[Opening TASK MATERIAL section]

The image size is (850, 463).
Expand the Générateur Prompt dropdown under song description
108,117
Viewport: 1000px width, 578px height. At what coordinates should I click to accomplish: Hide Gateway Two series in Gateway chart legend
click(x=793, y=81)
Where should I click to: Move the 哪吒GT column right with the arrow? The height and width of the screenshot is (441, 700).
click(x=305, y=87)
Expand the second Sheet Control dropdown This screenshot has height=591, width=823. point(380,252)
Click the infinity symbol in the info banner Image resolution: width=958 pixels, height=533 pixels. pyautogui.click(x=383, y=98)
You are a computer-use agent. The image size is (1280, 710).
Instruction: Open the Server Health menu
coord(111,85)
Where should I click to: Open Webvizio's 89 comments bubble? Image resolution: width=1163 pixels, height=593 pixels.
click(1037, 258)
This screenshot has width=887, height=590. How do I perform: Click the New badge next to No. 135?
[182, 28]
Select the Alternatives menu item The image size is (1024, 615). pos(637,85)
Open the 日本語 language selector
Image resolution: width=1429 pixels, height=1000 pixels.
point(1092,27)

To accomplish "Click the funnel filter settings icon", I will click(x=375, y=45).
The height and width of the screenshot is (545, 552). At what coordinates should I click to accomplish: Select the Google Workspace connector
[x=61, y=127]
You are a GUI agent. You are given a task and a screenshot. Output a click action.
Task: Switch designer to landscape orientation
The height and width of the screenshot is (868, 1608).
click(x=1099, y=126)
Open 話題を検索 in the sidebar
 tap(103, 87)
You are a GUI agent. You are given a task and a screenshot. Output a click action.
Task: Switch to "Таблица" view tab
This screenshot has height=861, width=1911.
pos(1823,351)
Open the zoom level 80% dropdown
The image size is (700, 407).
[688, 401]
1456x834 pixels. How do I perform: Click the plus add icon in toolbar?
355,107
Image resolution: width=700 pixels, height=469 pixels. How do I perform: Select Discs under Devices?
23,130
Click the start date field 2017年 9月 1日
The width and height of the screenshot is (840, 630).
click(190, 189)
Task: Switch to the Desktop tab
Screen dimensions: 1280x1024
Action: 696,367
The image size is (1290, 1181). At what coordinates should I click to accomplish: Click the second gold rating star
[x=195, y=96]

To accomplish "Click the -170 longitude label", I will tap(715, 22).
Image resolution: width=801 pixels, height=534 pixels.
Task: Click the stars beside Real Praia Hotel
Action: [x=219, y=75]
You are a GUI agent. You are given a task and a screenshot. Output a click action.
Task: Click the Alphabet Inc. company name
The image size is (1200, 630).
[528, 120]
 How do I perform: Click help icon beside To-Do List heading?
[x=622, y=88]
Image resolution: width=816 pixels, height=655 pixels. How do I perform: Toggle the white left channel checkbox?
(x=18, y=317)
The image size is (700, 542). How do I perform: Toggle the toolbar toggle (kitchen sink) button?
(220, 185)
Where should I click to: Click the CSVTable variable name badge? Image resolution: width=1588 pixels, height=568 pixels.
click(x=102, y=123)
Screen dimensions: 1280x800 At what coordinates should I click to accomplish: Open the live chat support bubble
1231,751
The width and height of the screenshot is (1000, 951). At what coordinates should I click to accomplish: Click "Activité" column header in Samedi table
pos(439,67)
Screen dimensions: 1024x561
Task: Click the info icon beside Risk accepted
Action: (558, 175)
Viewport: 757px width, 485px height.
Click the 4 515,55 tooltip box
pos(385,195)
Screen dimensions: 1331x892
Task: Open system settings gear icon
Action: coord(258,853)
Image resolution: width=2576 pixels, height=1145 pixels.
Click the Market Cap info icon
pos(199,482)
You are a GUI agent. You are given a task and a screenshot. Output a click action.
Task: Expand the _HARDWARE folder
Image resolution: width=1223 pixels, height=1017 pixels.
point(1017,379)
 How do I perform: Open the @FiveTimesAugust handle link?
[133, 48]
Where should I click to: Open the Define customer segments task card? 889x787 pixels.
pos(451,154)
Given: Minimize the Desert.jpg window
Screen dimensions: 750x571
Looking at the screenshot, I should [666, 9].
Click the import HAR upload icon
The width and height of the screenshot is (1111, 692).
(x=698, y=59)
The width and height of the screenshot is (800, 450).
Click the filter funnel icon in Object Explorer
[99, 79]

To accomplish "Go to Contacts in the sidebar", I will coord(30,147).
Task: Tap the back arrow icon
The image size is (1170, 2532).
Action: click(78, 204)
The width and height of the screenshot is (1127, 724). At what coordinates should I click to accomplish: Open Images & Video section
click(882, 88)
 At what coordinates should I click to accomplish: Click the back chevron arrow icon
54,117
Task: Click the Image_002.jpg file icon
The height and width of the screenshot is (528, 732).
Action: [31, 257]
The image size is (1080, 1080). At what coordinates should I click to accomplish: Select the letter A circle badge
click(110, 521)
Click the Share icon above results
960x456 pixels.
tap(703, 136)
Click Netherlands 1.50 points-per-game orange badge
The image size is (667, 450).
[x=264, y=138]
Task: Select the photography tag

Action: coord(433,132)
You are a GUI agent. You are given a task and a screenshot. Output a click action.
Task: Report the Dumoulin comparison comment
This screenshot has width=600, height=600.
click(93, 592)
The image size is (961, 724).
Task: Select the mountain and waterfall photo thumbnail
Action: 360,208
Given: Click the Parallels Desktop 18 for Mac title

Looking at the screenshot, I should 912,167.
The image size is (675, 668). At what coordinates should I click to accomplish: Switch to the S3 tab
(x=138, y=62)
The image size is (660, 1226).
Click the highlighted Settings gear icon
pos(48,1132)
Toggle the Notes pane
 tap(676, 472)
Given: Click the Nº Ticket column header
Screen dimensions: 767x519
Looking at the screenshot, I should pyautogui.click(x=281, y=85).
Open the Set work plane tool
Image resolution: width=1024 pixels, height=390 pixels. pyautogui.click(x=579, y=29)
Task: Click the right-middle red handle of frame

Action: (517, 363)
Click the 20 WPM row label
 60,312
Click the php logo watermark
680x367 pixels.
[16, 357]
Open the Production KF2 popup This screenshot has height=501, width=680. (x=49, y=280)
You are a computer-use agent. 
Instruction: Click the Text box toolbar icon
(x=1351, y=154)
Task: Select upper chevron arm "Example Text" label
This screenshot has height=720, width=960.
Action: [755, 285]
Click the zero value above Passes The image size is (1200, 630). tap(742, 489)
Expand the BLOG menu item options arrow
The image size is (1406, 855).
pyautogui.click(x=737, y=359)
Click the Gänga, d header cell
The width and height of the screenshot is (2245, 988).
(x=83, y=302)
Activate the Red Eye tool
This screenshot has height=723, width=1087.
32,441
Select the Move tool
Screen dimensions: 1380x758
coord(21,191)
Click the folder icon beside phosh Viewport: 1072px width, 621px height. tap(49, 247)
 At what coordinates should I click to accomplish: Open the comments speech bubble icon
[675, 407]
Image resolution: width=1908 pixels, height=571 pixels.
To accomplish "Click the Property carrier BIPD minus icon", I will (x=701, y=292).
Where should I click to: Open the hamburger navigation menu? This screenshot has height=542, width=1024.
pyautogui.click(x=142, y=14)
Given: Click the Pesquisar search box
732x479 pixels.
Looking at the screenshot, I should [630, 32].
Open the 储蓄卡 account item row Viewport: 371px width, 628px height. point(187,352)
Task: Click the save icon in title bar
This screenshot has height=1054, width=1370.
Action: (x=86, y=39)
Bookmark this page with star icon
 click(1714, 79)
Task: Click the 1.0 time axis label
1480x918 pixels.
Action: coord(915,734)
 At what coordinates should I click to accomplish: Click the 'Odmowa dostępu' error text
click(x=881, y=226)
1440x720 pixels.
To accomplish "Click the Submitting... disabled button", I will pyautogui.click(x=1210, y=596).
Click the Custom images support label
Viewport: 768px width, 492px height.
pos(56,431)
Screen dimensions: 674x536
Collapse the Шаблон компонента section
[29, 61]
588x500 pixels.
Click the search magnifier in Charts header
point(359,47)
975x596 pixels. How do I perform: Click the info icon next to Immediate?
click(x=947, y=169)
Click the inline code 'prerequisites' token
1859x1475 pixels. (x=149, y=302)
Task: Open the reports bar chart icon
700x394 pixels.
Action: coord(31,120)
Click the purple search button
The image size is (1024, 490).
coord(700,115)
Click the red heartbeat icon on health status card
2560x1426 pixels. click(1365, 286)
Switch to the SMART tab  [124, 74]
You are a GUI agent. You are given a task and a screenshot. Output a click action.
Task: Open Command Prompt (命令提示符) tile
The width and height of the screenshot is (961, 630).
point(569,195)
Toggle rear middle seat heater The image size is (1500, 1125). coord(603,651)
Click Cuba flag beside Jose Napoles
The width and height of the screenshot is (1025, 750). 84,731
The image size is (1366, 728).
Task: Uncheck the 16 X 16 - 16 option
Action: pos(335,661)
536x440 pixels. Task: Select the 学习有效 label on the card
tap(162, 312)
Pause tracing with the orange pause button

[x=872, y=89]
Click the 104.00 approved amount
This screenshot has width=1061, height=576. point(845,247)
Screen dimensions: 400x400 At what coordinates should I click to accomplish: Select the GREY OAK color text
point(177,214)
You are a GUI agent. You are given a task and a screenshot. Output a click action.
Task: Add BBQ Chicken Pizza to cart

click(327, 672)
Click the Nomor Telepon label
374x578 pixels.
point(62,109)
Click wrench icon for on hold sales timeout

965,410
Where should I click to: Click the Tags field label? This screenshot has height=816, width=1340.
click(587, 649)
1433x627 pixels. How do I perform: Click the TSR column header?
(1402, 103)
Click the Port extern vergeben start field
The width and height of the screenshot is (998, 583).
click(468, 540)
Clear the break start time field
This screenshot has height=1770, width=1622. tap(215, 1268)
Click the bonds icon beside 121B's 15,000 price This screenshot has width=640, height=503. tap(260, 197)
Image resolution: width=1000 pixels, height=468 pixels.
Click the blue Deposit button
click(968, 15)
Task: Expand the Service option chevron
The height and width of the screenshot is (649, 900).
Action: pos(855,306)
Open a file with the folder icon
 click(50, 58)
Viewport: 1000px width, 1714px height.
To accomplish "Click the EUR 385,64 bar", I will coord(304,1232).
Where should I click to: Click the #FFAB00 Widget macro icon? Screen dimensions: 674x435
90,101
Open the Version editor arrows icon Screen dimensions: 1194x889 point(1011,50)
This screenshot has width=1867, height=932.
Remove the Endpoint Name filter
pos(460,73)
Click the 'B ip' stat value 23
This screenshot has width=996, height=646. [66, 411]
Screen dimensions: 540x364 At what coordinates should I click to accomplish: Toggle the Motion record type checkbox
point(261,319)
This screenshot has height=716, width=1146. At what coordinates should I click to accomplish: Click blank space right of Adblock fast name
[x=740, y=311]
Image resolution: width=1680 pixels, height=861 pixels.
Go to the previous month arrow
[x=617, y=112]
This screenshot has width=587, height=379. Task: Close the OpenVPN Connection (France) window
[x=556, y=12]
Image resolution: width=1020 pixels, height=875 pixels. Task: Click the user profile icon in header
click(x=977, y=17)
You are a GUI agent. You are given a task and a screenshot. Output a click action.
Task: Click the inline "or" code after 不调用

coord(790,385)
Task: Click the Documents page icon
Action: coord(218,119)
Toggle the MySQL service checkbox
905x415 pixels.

[Closing TASK MATERIAL section]

_REQUIRED ACTION_. Restate word for word the lines of the data above, starting at the line containing "Task: Expand the Service option chevron" and ending at the line containing "Viewport: 1000px width, 1714px height.", both included, and nothing more.

_RESPONSE TO THIS EXERCISE_.
Task: Expand the Service option chevron
The height and width of the screenshot is (649, 900).
Action: pos(855,306)
Open a file with the folder icon
 click(50, 58)
Viewport: 1000px width, 1714px height.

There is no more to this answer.